Qué difícil se lo están poniendo Kylian Mbappé (1998), Ousmane Dembelé (1997), Kasper Dolberg (1997) y Gianluigi Donnarumma (1999) a todos aquellos que pisan sobre tierra firme. Hacen que se cuestione todo, incluso esa impertérrita paciencia. Estos cuatro te levantan del sofá, hacen que te lleves las manos a la cara y quieras ver cada partido suyo. No te gustan sus equipos, tan solo te gustan ellos. Da mucho vértigo pensar que ninguno llega aún a los veinte años, pero todavía marean más las cifras con las que se les relaciona. Hasta el momento Dembelé ha sido el único en cambiar de aires. Fueron 15 millones de euros los que le llevaron el pasado verano desde el Rennes hasta el Borussia Dortmund. Y nos parece poco. A esto nos hemos acostumbrado, a que se paguen millonadas por imberbes futbolistas y aún nos quede la sensación de que quizá no ha sido suficiente dinero.

¿En qué momento debemos pasar de la duda a la afirmación? No está establecido un punto en el que la joven promesa se convierte en realidad. Para muchos será el primer gol, para otros su primera gran actuación y para los restantes la consecución de un título importante. Todos ellos ya han sumado varios goles, Donnarumma ha evitado muchísimos y no tardarán en levantar trofeos. ¿Estamos capacitados para asumir que son ya verdades futbolísticas? Quizá todavía no. Esta negación posiblemente se deba a que otras tantas promesas quedaron en el camino. Que se lo digan a Gai Assulin o Royston Drenthe, o también a dos que han sido quemados bajo la esperanza de ser futuras leyendas: Gerard Deulofeu y Martin Odegaard. De todas formas, y antes de sentir cualquier tipo de emoción, debemos reconocer que nuestros cuatro protagonistas parecen tener diferente pinta.
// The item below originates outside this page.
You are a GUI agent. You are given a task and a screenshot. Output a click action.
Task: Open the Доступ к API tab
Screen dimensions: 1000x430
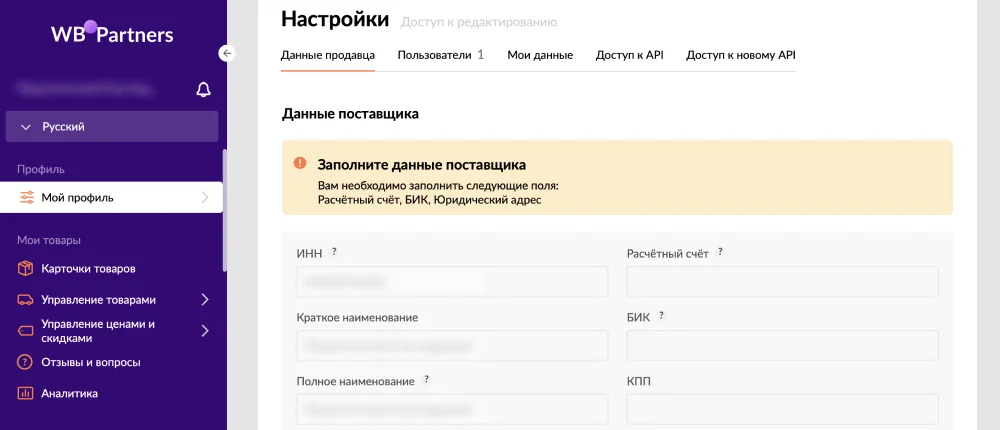tap(629, 56)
Mbappé se está saliendo en la presente edición de la Champions League. Ha sido el futbolista que ha dinamitado al Manchester City y Borussia Dortmund. No solo por sus goles, sino por su mera presencia. En unos meses ha pasado de ser un joven brillante, a uno que ocupa portadas rodeado de cifras cercanas a los 80 millones. La sombra de Henry es muy larga, ojalá no oculte su potencial. Dembelé cayó eliminado por su compatriota. Su temporada está sufriendo altibajos, mezcla actuaciones portentosas con suplencias. Para muchos fue el fichaje más interesante del pasado verano, el Dortmund se adelantó al Barcelona y se lo llevó. Doce goles firmó con el Rennes la pasada temporada en Ligue 1, quizá el bueno de Thomas Tuchel le esté dando el oxígeno necesario antes de que brille en solitario.
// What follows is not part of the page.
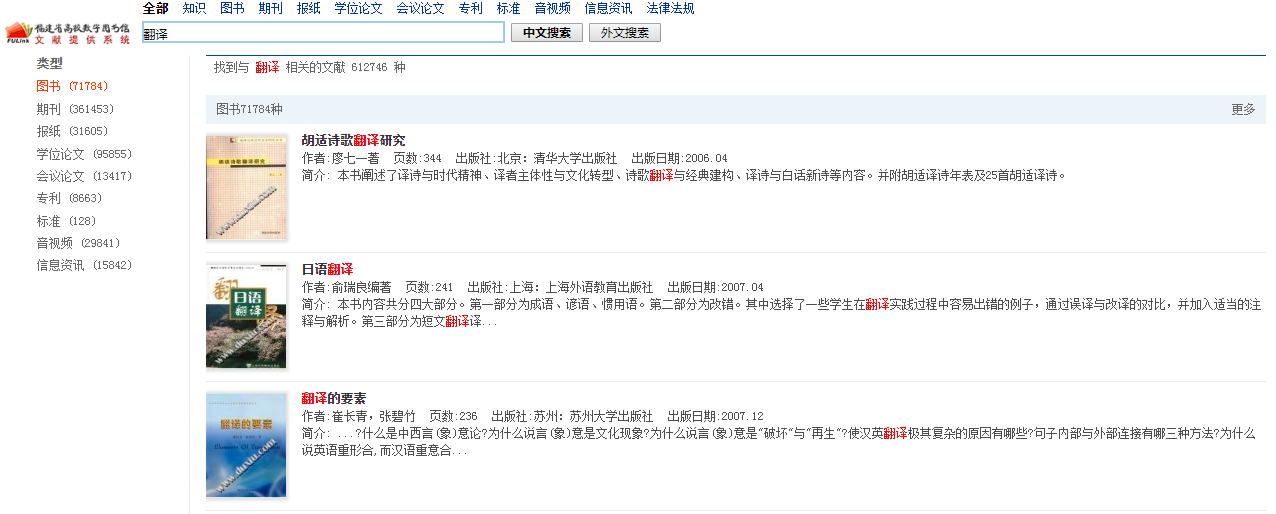Click the FULink library logo
Screen dimensions: 1276x514
coord(68,32)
DonnarummaHacía mucho, desde Luis Suárez, que el Ajax no tenía un delantero como Dolberg. En su primera temporada como profesional se está saliendo, lleva ya 14 goles en la Eredivisie y otros cuatro en la Europa League. Veinte años después ha regresado el Ajax a unas semifinales europeas, adivinen con quién de protagonista. Ya la comparan con Ibrahimovic. Tengan paciencia, el joven danés aún no está preparado para recorrer medio continente. Asusta la templanza de Donnarumma. ¿Cómo puede ser que sobre sus manos esté protegida la histórica portería del Milan? Lo más impactante de todo no es su parecido con Buffon, es que lleva así desde los 16 años. Al napolitano le ha tocado vivir la peor época del club, donde la aspiración máxima reside en clasificarse para la Europa League. Tienen toda una carrera por delante para resurgir al equipo más exitoso de Italia.

La emoción nos hace perder la noción del tiempo, y en nuestra mente les añadimos años a unos jóvenes que tan solo acaban de empezar a cumplirlos. Será complicado no caer en la extrema admiración, por lo tanto dejemos que jueguen y se diviertan, están en la edad de hacerlo. Su mentalidad no está lejos de la que todos teníamos en su época disfrutando de la pelota en el colegio. La diferencia es que nuestro recreo duraba media hora y el suyo casi dos horas ante miles de espectadores.